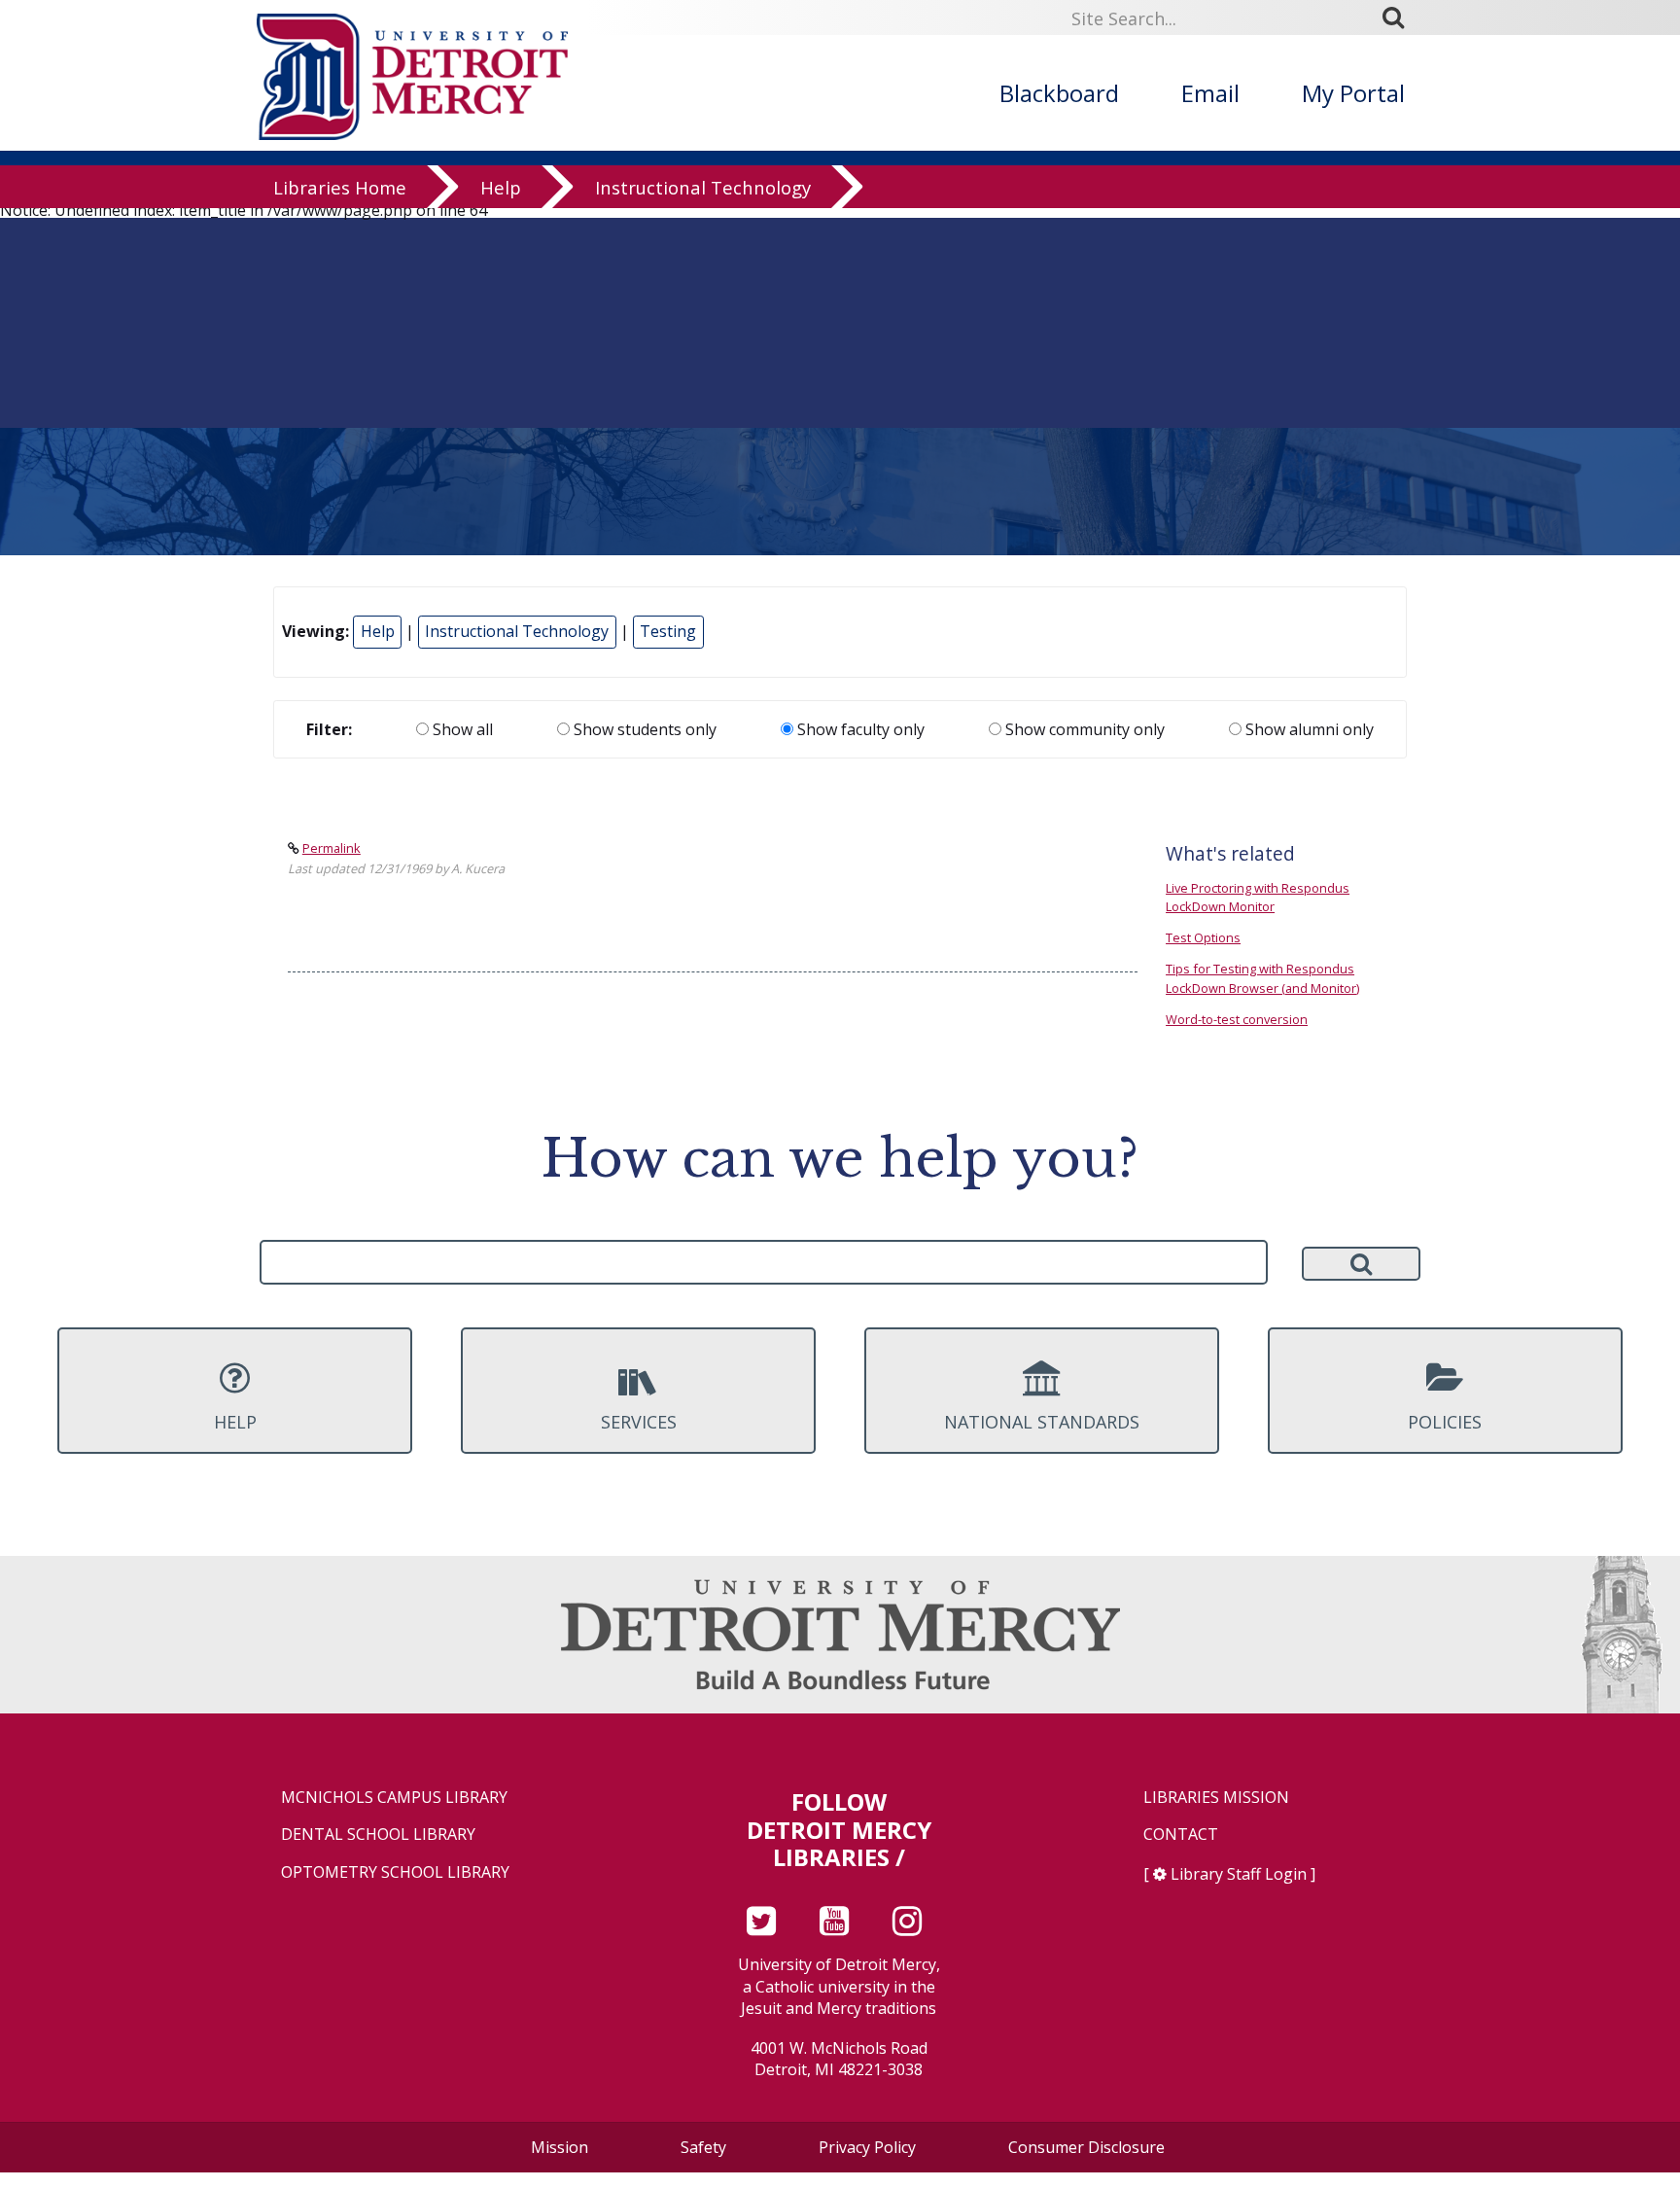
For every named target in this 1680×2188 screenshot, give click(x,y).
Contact (1180, 1834)
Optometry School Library (395, 1872)
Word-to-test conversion (1237, 1019)
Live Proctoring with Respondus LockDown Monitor (1257, 897)
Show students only (643, 729)
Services (639, 1421)
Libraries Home (339, 187)
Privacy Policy (867, 2147)
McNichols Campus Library (394, 1797)
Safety (703, 2147)
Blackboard (1059, 93)
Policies (1445, 1421)
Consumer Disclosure (1086, 2147)
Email (1210, 93)
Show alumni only (1308, 729)
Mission (559, 2147)
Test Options (1203, 937)
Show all (461, 729)
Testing (668, 631)
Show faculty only (859, 729)
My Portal (1353, 93)
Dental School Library (378, 1834)
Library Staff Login (1239, 1874)
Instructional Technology (703, 187)
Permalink (331, 848)
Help (500, 187)
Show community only (1083, 729)
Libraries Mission (1216, 1797)
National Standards (1041, 1421)
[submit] (1400, 16)
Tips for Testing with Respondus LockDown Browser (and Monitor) (1262, 978)
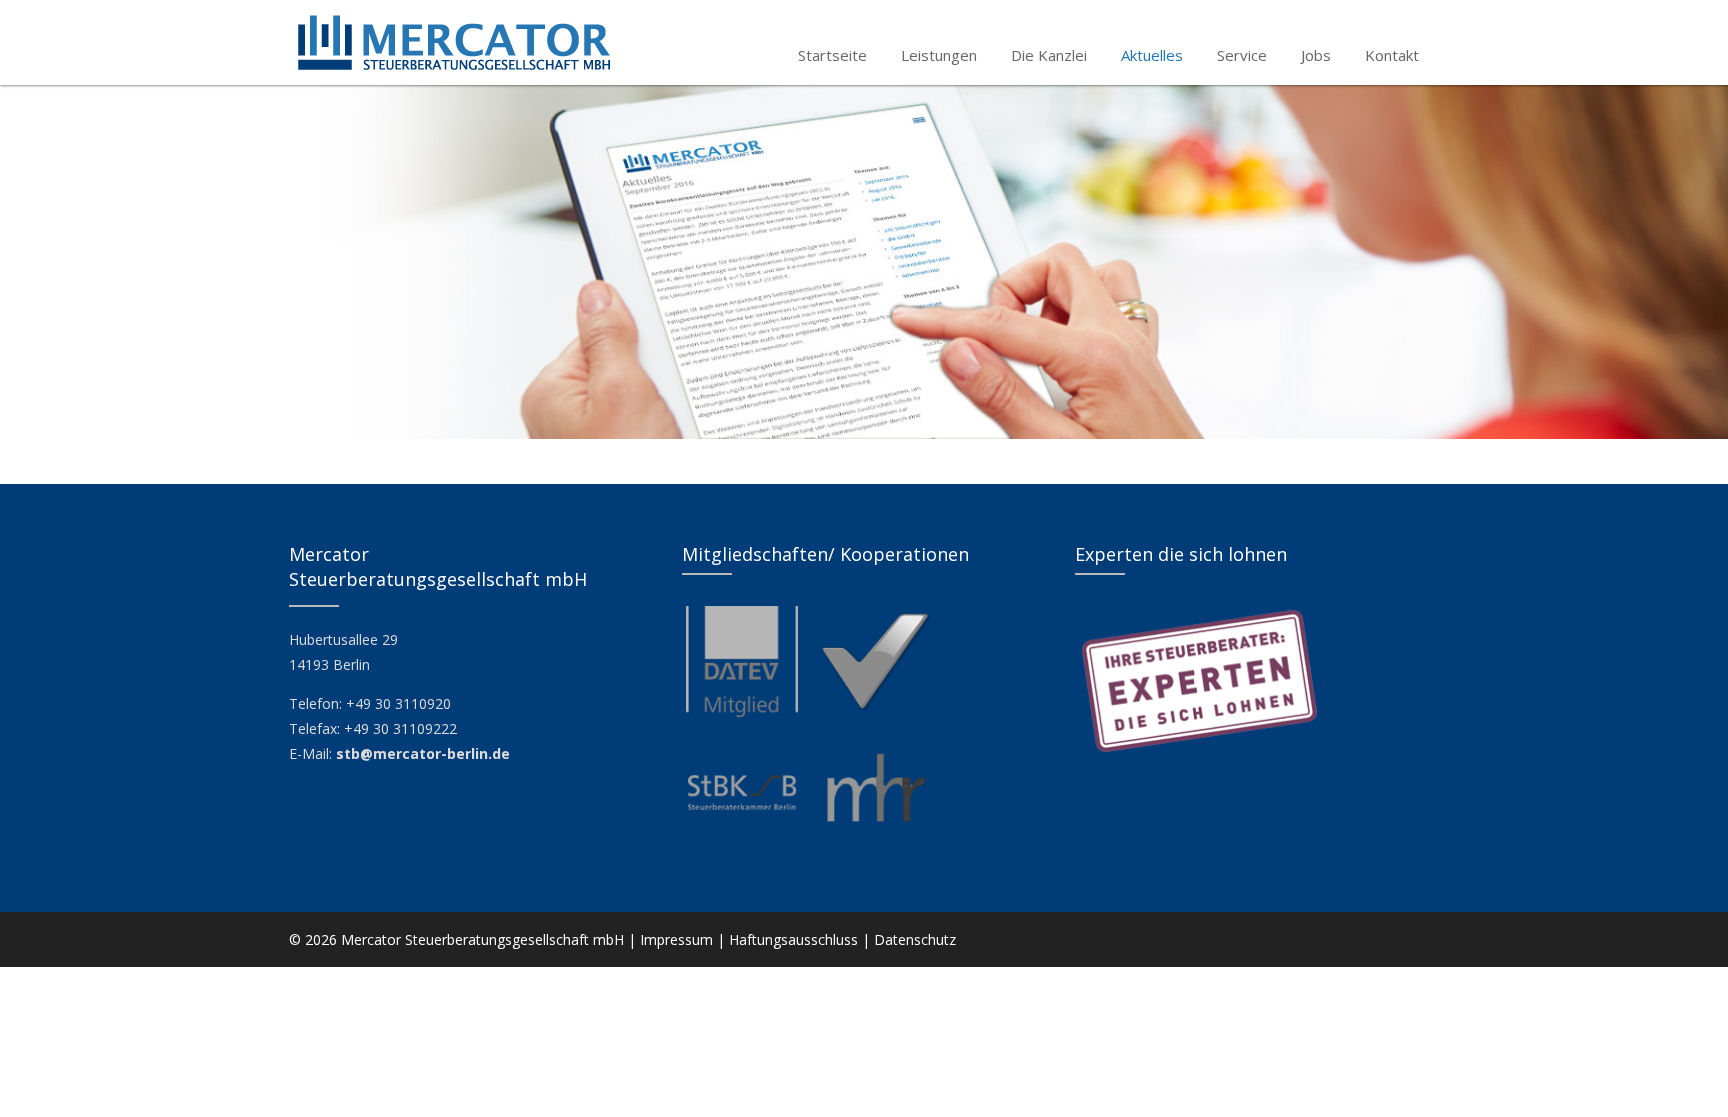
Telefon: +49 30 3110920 (370, 703)
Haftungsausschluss (793, 939)
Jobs (1316, 55)
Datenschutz (915, 939)
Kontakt (1392, 55)
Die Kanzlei (1049, 55)
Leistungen (939, 55)
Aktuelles (1152, 55)
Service (1242, 55)
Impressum (676, 939)
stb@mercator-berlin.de (423, 753)
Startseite (832, 55)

^^^^^^^^^^^^^^^^

● **Brief**
Check every line above for the word "only" and copy those that have it.

● **Exercise output**
Show students only (643, 729)
Show alumni only (1308, 729)
Show faculty only (859, 729)
Show community only (1083, 729)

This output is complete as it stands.